BZ-Interview mit Medienprofessor Ralf Lankau, Mitinitiator einer Petition für bildschirmfreie Kindergärten und Grundschulen, in: Badische Zeitung, 25. Januar 2021
Link zur BZ: https://www.badische-zeitung.de/digitales-lernen-hat-viele-nachteile
Der Offenburger Medienprofessor Ralf Lankau ist Mitinitiator der „Petition für bildschirmfreie Kindergärten und Grundschulen“, die in den vergangenen beiden Jahren von knapp 96000 Unterstützern aus ganz Europa unterzeichnet wurde, wie das „Bündnis für humane Bildung“ am Mittwoch vermeldete. Schlechtes Timing für eine Grundsatzdiskussion, könnte man meinen, in Zeiten, in denen ohne digitale Unterstützung gar kein Unterricht stattfinden würde. BZ-Mitarbeiterin Juliana Eiland-Jung fragte nach.
BZ: Wie kam es dazu, dass Sie überhaupt eine Petition gestartet haben?
Ralf Lankau: Anlass waren der Digitalpakt Schule und der von der EU-Kommission verabschiedete Aktionsplan für digitale Bildung 2021-27. Beides sind Eingriffe in die Methodenfreiheit der Lehrkräfte. Es wird nicht nur gefordert, dass sie den Einsatz digitaler Medien im Unterricht beherrschen, was in Ordnung ist, sondern auch einsetzen müssen. Da wird es Zwang.
BZ: Was haben Sie denn dagegen, wenn Schulkinder mit Tablets Übungen machen?

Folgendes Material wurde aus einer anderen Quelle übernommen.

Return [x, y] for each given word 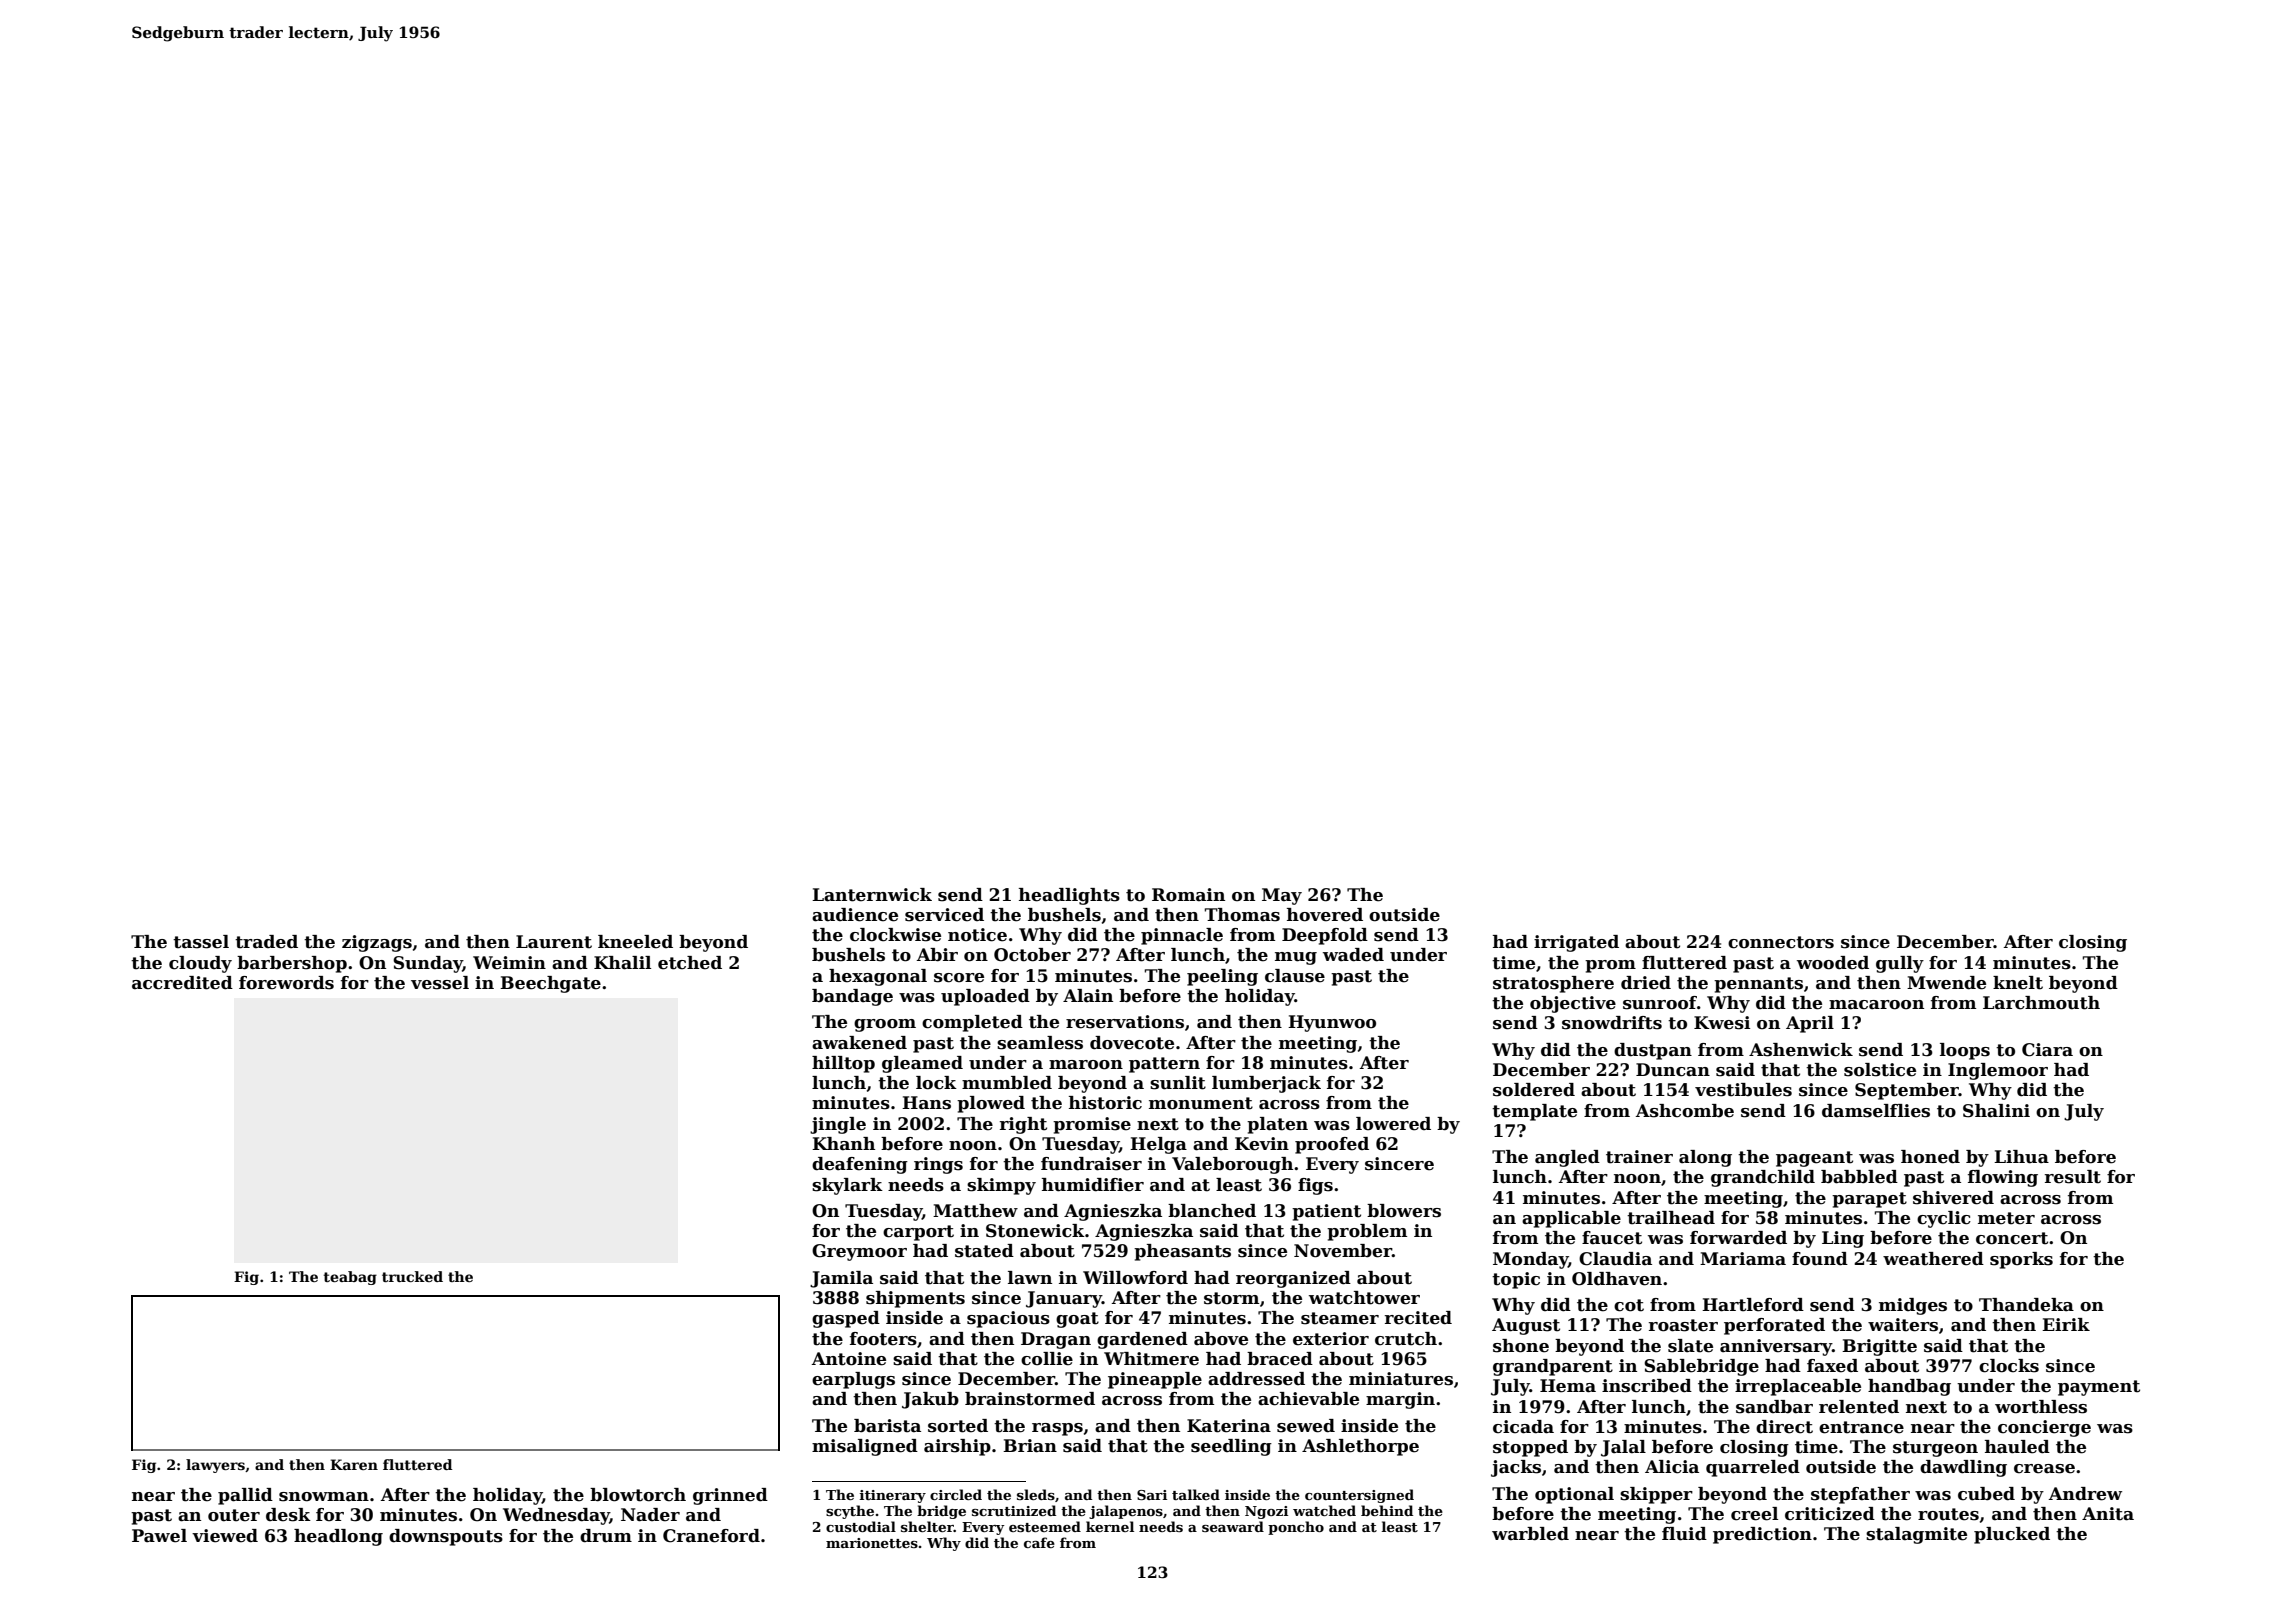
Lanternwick [872, 895]
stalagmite [1916, 1535]
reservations [1125, 1022]
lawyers [215, 1466]
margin [1400, 1400]
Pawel [159, 1536]
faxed [1832, 1366]
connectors [1781, 942]
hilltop [843, 1064]
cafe [1039, 1542]
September [1907, 1091]
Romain [1188, 895]
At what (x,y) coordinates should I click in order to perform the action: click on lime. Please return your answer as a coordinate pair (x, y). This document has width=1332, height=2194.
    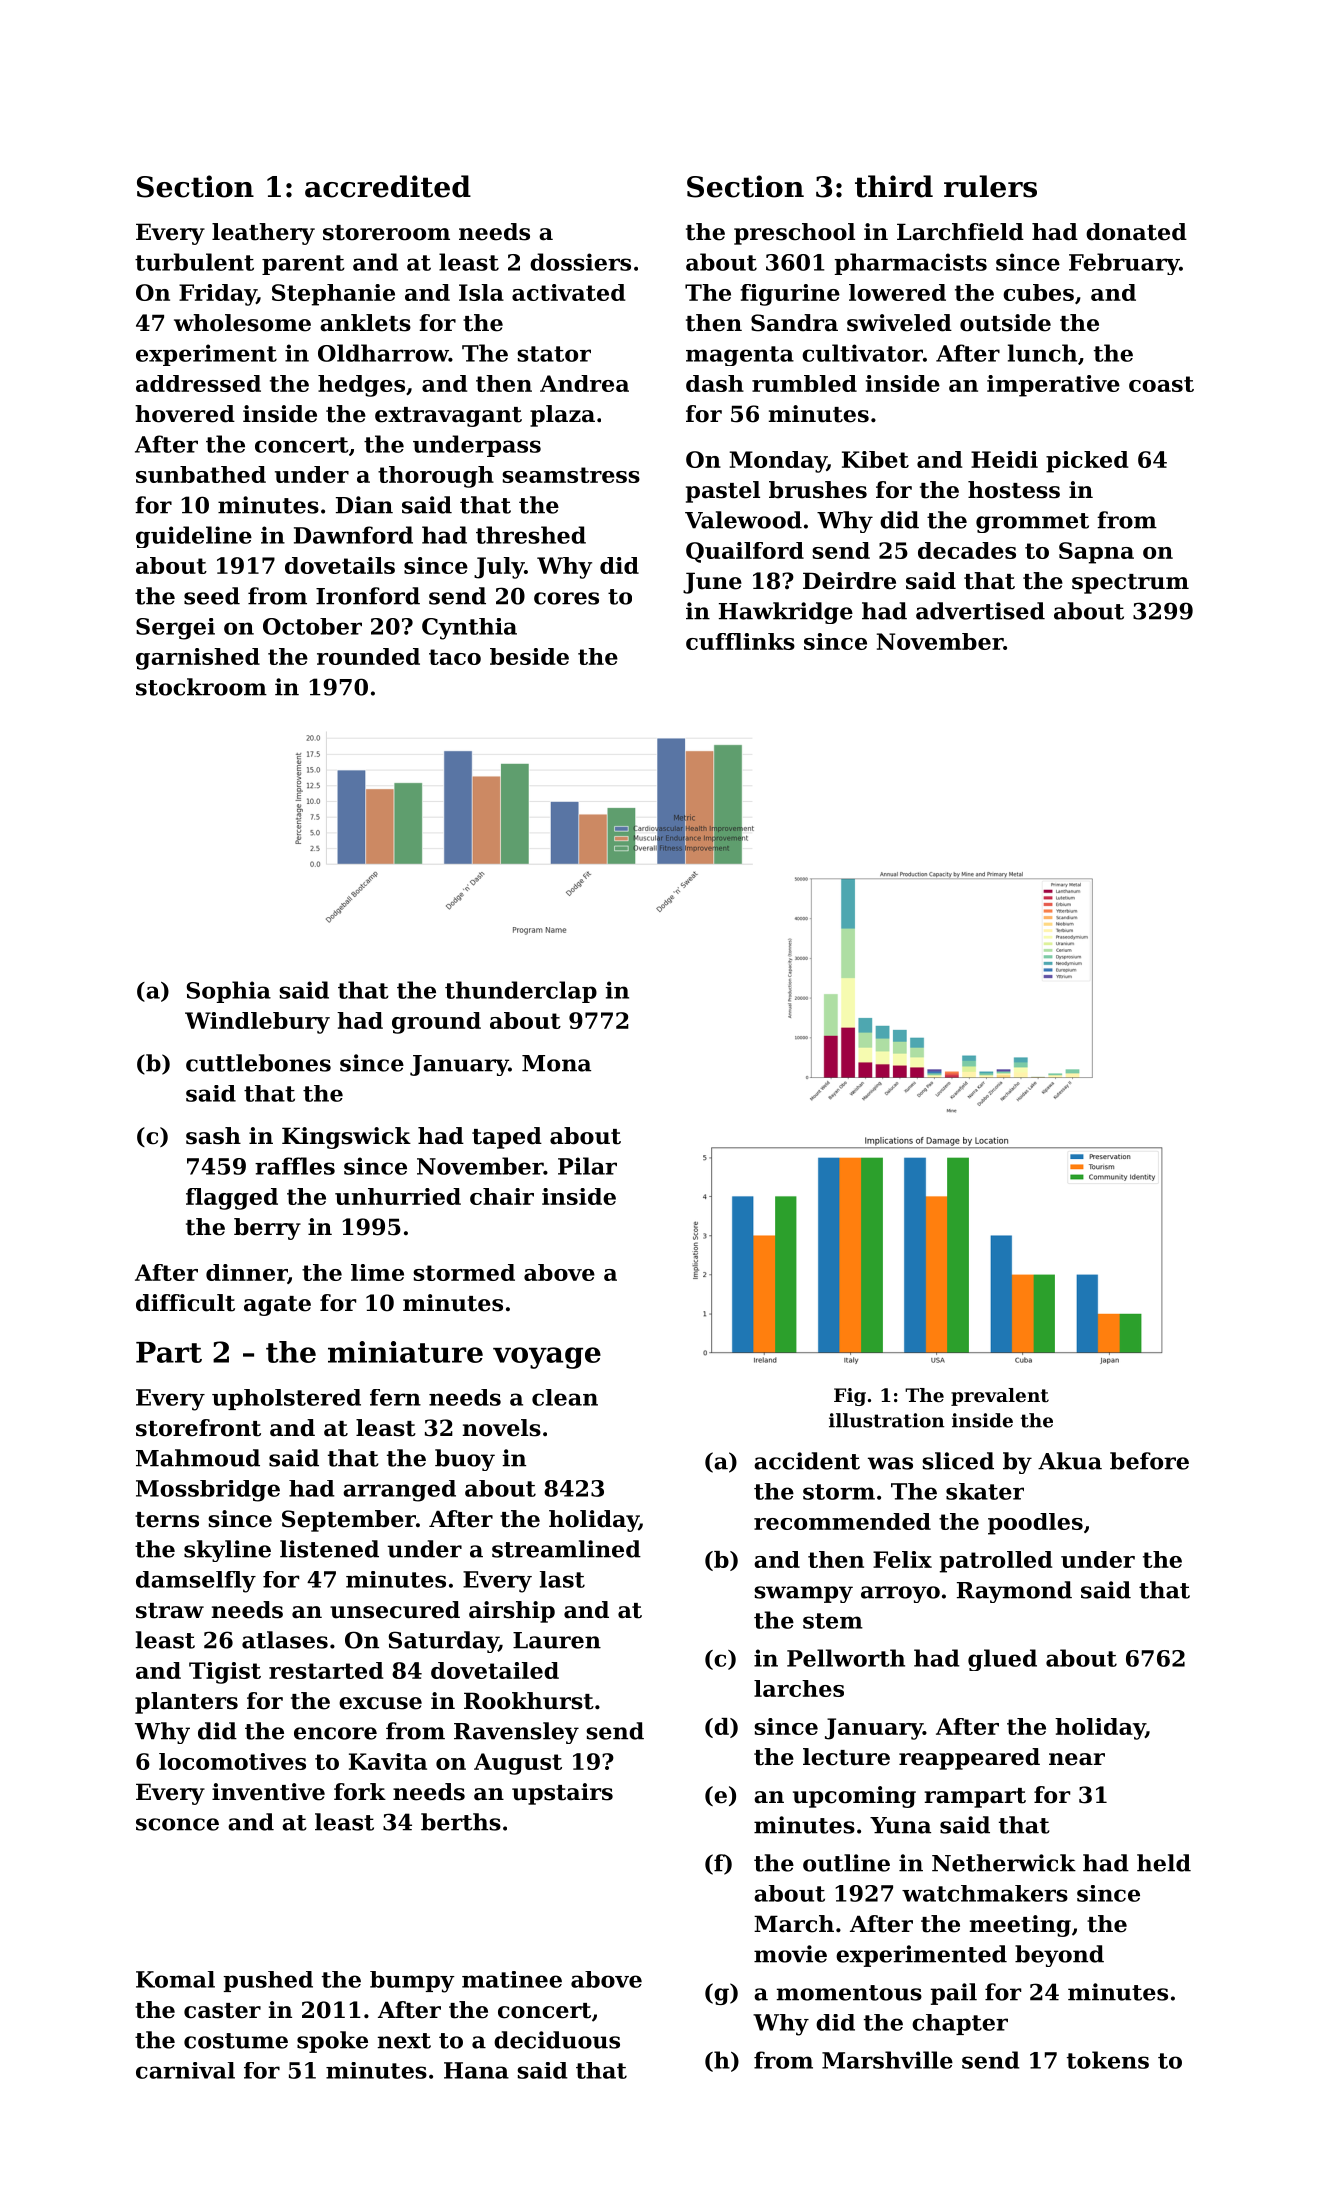
    Looking at the image, I should click on (377, 1272).
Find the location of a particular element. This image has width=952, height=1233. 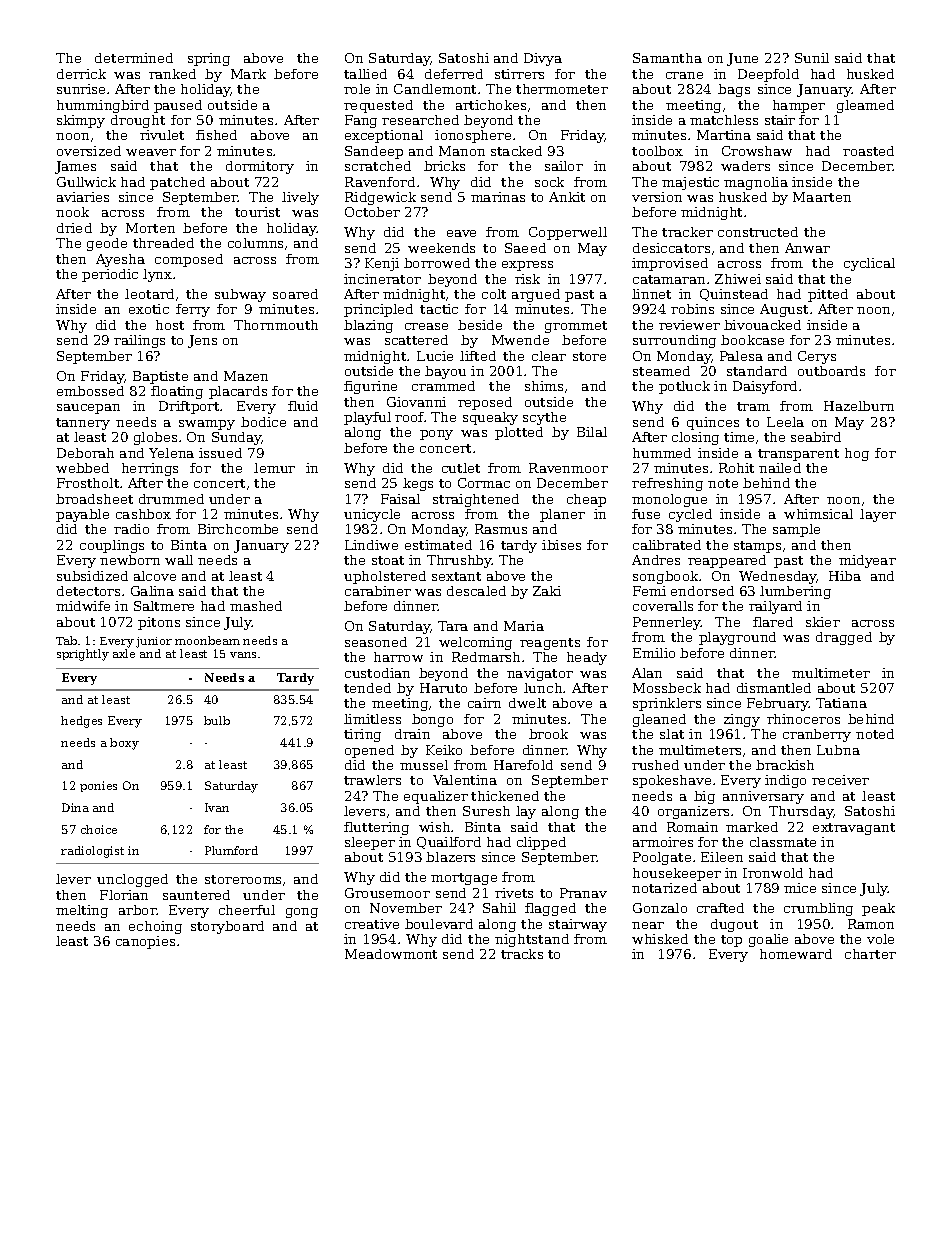

homeward is located at coordinates (796, 954).
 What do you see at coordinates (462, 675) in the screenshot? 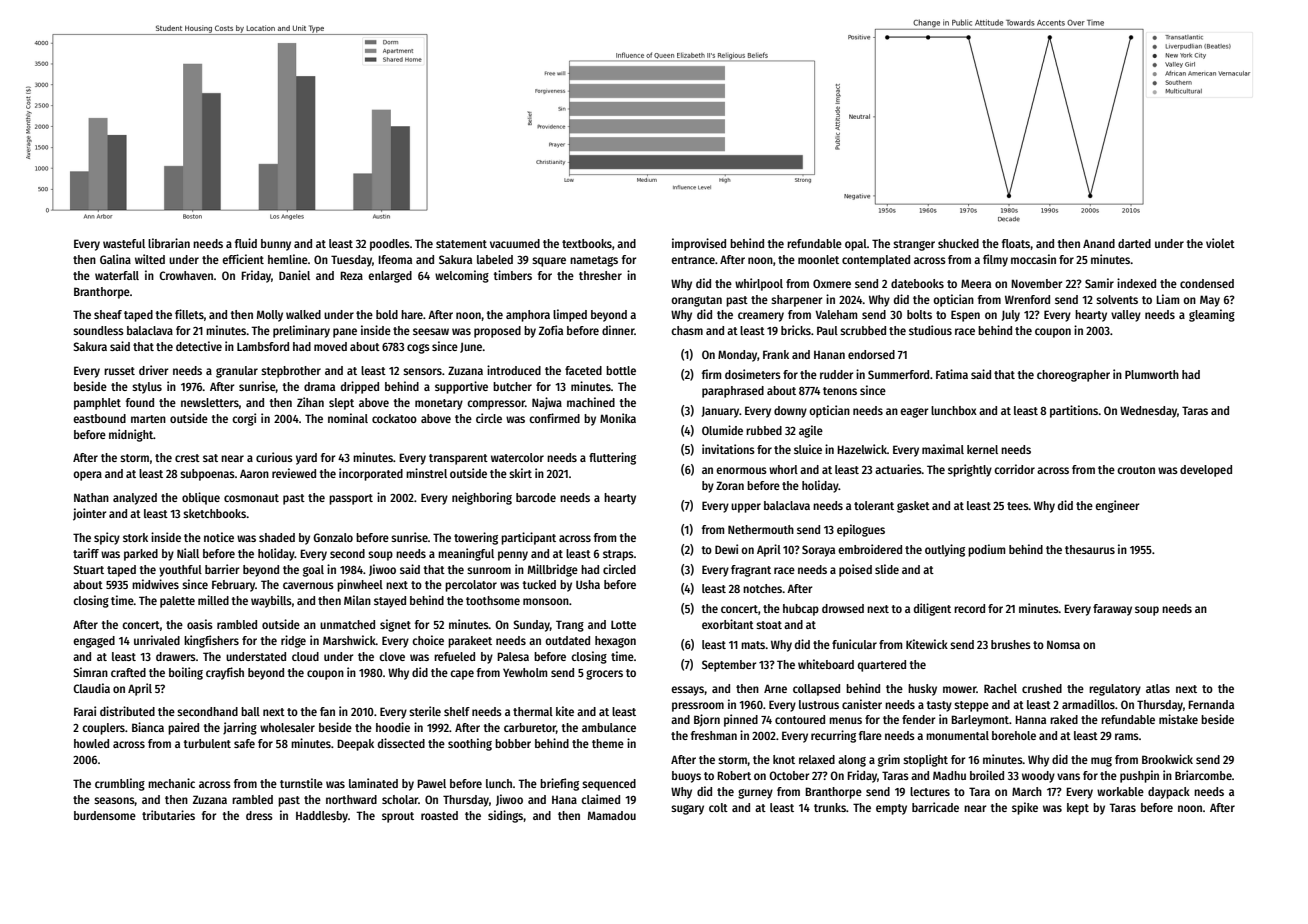
I see `cape` at bounding box center [462, 675].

Lankau: In Kindergarten und Grundschule ist die Lernmotivation der Kinder geprägt vom gemeinsamen Lernen. Sie lernen für die Lehrerin, werden durch die Gruppe motiviert, erarbeiten sich Dinge gemeinsam. Das kann digitales Lernen nicht ersetzen, wie es aktuell eine wissenschaftliche Studie der Universität Oxford am Beispiel von digital sehr gut aufgestellten niederländischen Schulen gezeigt hat. Die Versorgung mit Geräten ist dort nicht das Problem, sondern die fehlende Bezugsperson der Lehrkraft, feste Lerngruppen und der Dialog miteinander. Ich mache ja selbst an der Hochschule derzeit ausschließlich Fernunterricht und mache die Erfahrung, dass der Dialog sogar bei Erwachsenen mit bis zu sechs Teilnehmern in einer Konferenz noch ganz gut geht, aber darüber hinaus schwierig wird.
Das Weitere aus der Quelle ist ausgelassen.